Alternatively, have it totally flat under some chairs maybe? Have the option for a bed or a chair basically.
don't think of the farts don't think of the farts don't think of the farts don't think of the farts don't think of the farts
she has a secret fetish for strangers powering farts directly into her face while being confined so tightly as to feel buried alive.
Honestly I wish that was the case in the US.
For most people, trains are not a alternative.
Often trains cost more. Many train stations are messes and share space with busses.
I desperately want to take a train anywhere. BUT
A) It always costs at least as much as a plane but often much much more
B) it's slower than driving!
C) the stops are so limited you basically have to follow major coastal cities or you're SOL
Literally if any of these three things were changed I would take weekend trips all the time
The one time I took a train for a mid range distance, it cost like $250. That being said, I didn't have to drive through NYC traffic, deal with tolls, or deal with parking and had a lot of room to myself.
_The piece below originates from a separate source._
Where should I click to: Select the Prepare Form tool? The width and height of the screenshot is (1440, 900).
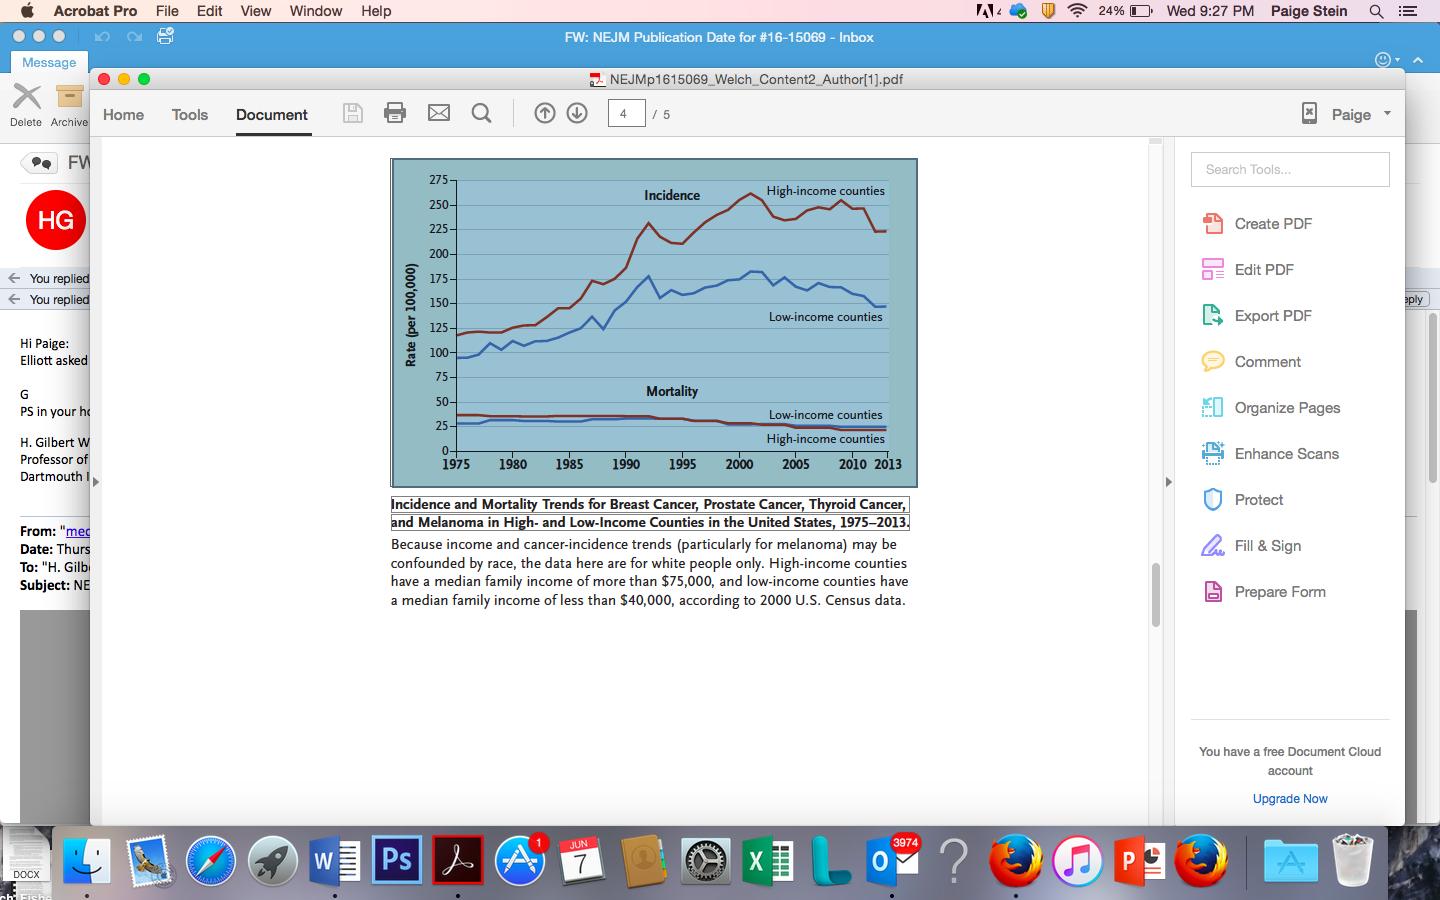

But it was also slow and $250 from Philly to NYC? Buhhhhh probably wouldn't again lol
No, wait. This is actually not a bad idea.
Look closely. First of all there's a rigid barrier between the lower and upper seat. That means that fart gasses won't get through, unlike current seats where farts just spread everywhere around a person, so only the upper seats will be affected.
Second, the lady has her feet up, meaning she has enough leg room to do so. This is a big advantage because you can kick your feet up on your underseat baggage while you sleep or stretch your legs. It's much better than the current layout where you can barely move at all.
No offense, but I think anyone with a negative opinion of this layout is wrong.
The lady isn't choosing to "have her feet up," she is essentially sitting on the floor and forced into the L shape by the rigid structure around her. There's still incredibly little range of motion just like a regular seat, except now with the added danger of a much more difficult emergency evacuation, especially for people with limited mobility.
And for people with blood clots! Locking your knees prevents blood flow and can get those clots forming faster.
Since locking your knees while standing makes you pass out, I wonder if locking your knees while seated also makes you pass out.
Also, I'm imagining that there isn't a wall right in front of her face, as this angle suggests. But rather, there is a bit of a cavity tucked up under the top seat. Oh, yeah... found an image. It does still look a little claustrophobic in there.
Yea that dude looks thin and average height and uncomfortable. I'm 230 6ft with some muscle. I'm gonna feel like a sardine.
Hitting that board in a crash is probably going to be worse than hitting the back of a single chair.
My biggest problem with the space is that if I had to sit with my legs out like that, I'd eventually cramp up and inevitably bang my knees on the chair above.
I suspect the angle might make the space look smaller too, it's possible that the wall actually extends a bit out without being solid inside
How so? You just push the seat back and get out, it'll be about as much of an issue as a normal (very cramped) seat.
She's also fully reclined her seat. So maybe if her seat was upright it would be easier for people to get in and out.
This is marketing meaning if this ever actually came to market (and it won't) they would immediately begin adjusting it to reclaim even more room causing cramping with each new redesign. People are very easily conditioned so years after this became a thing and multiple redesigns later people would only just be beginning to realize it has already happened and even then nothing would change because the general public won't do anything while a select few will complain and make no impact.